=== The request ===
Pull out each line of the listing that contains the string "Task". Case must match.

————

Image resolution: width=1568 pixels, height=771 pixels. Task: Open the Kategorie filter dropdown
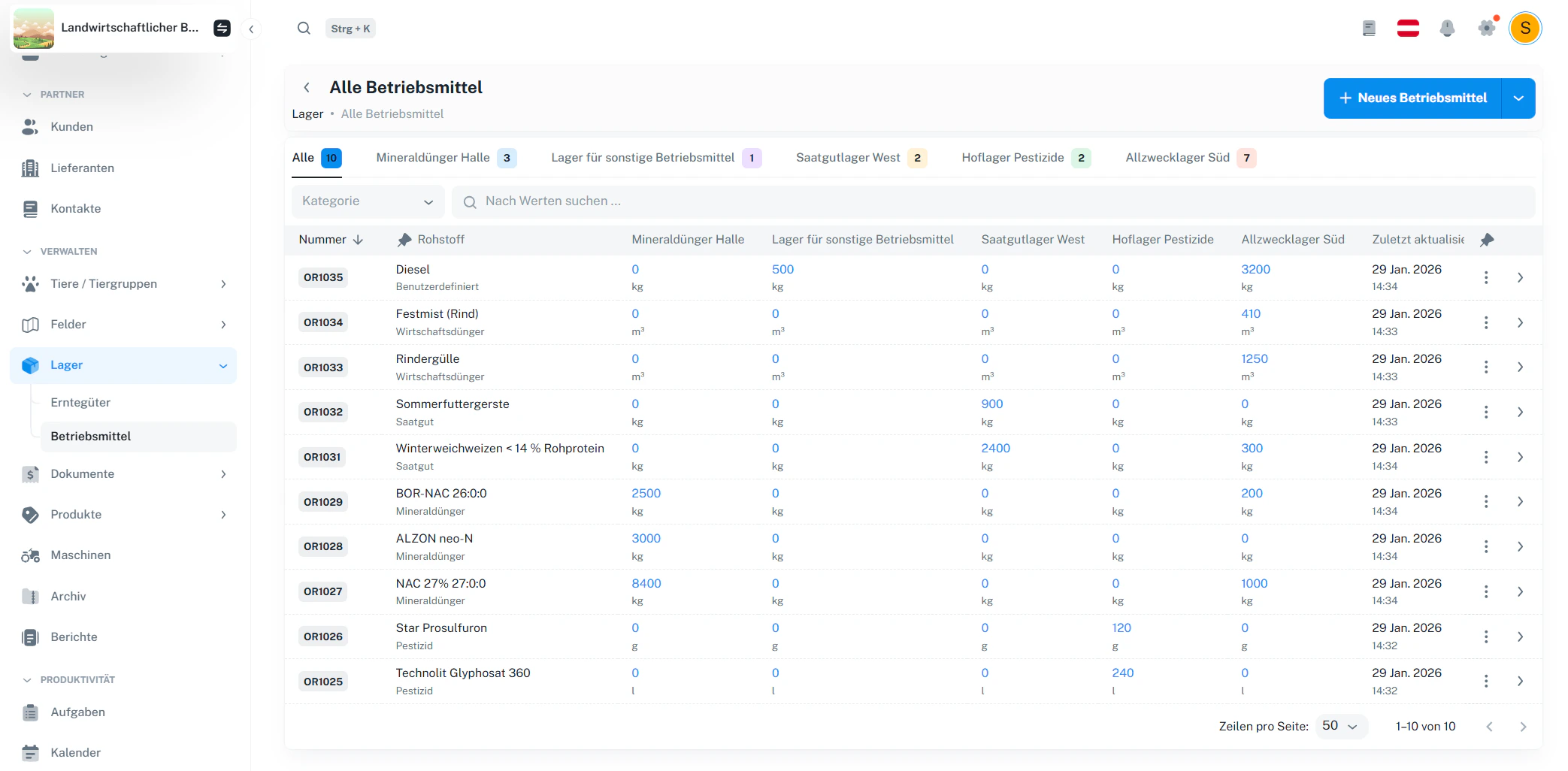[x=368, y=201]

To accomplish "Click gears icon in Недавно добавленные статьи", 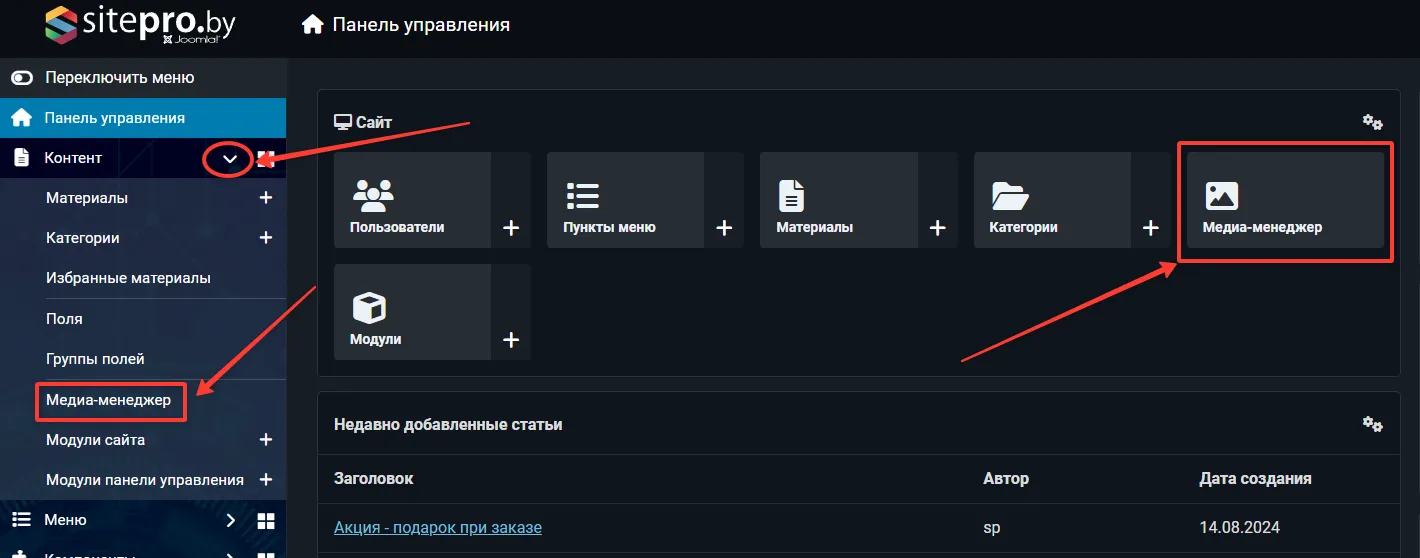I will point(1372,424).
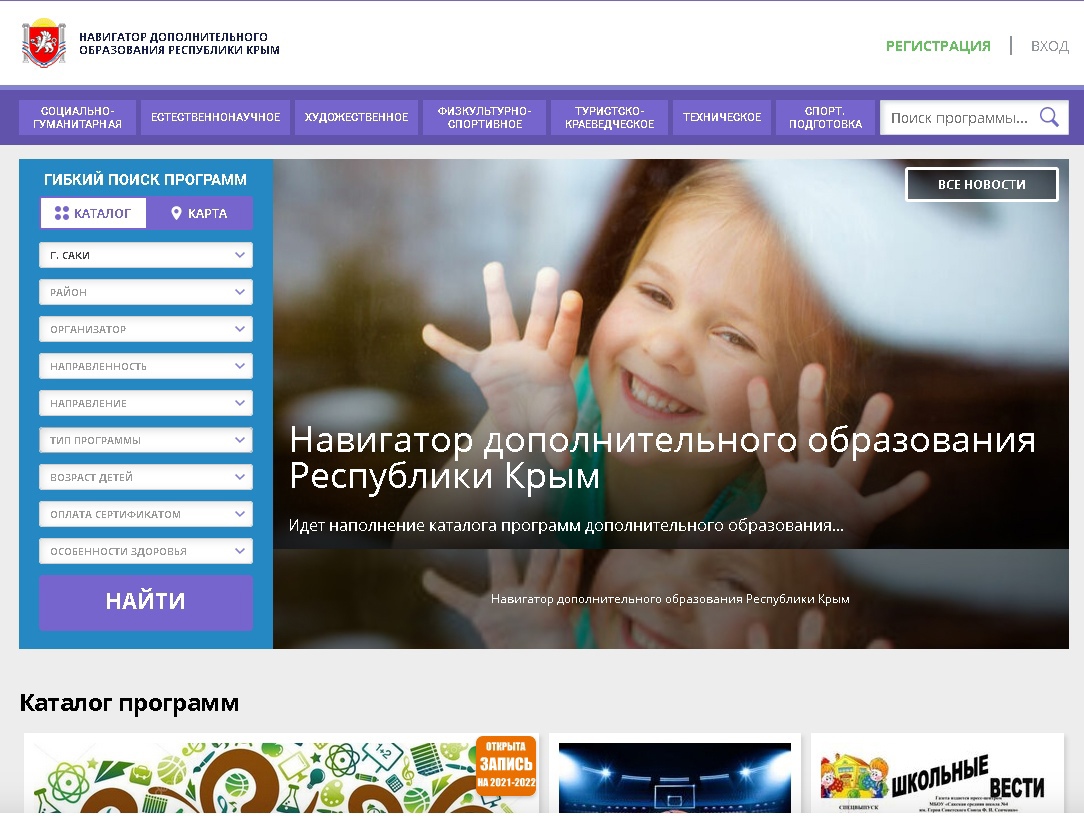1084x816 pixels.
Task: Click the Вход login link
Action: point(1049,46)
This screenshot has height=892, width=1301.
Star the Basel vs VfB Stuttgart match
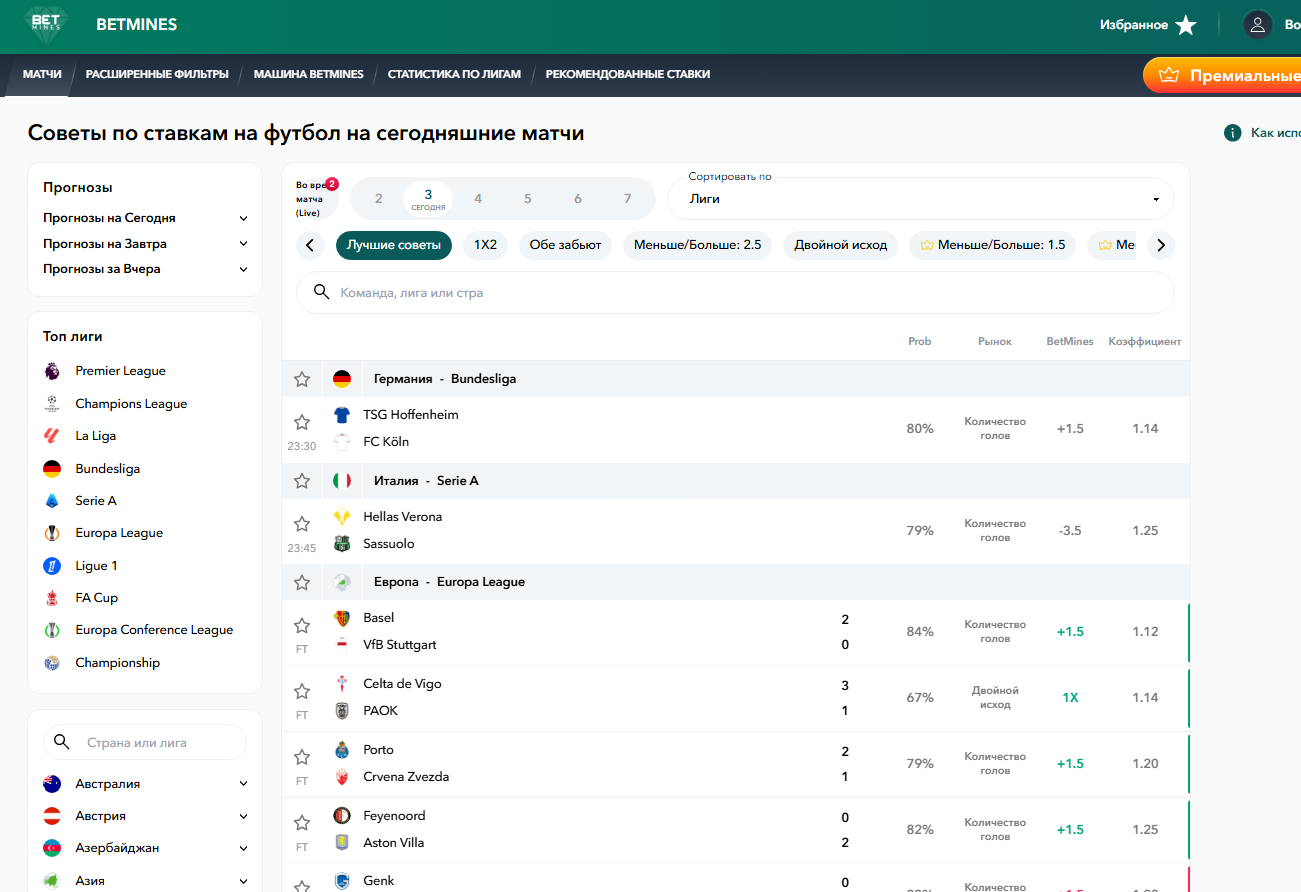pos(302,626)
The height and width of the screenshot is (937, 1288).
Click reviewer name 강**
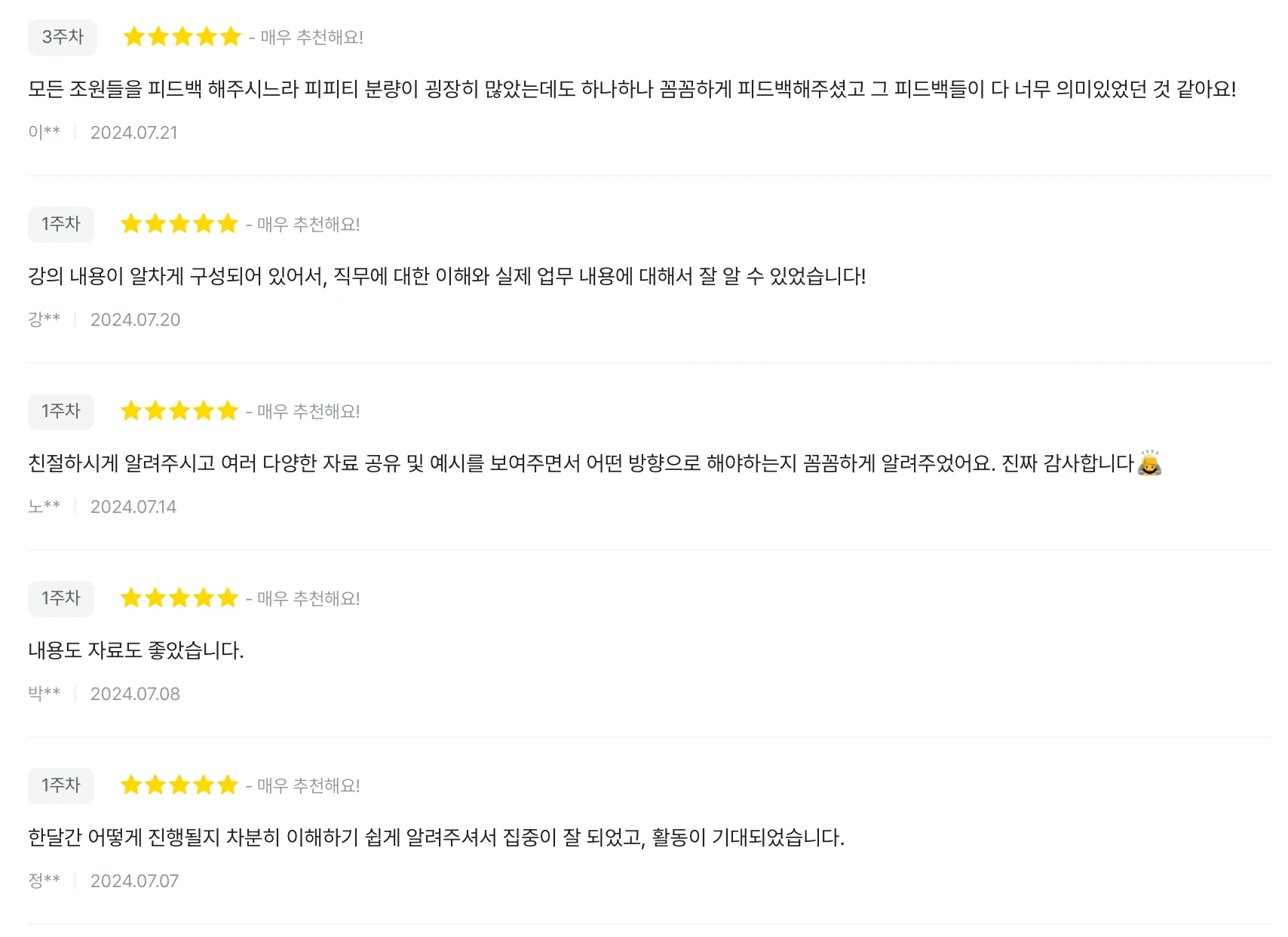pos(44,319)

————

=== Exercise response ===
Image resolution: width=1568 pixels, height=771 pixels. Task: Open the Kategorie filter dropdown
Task: Click the Вход login link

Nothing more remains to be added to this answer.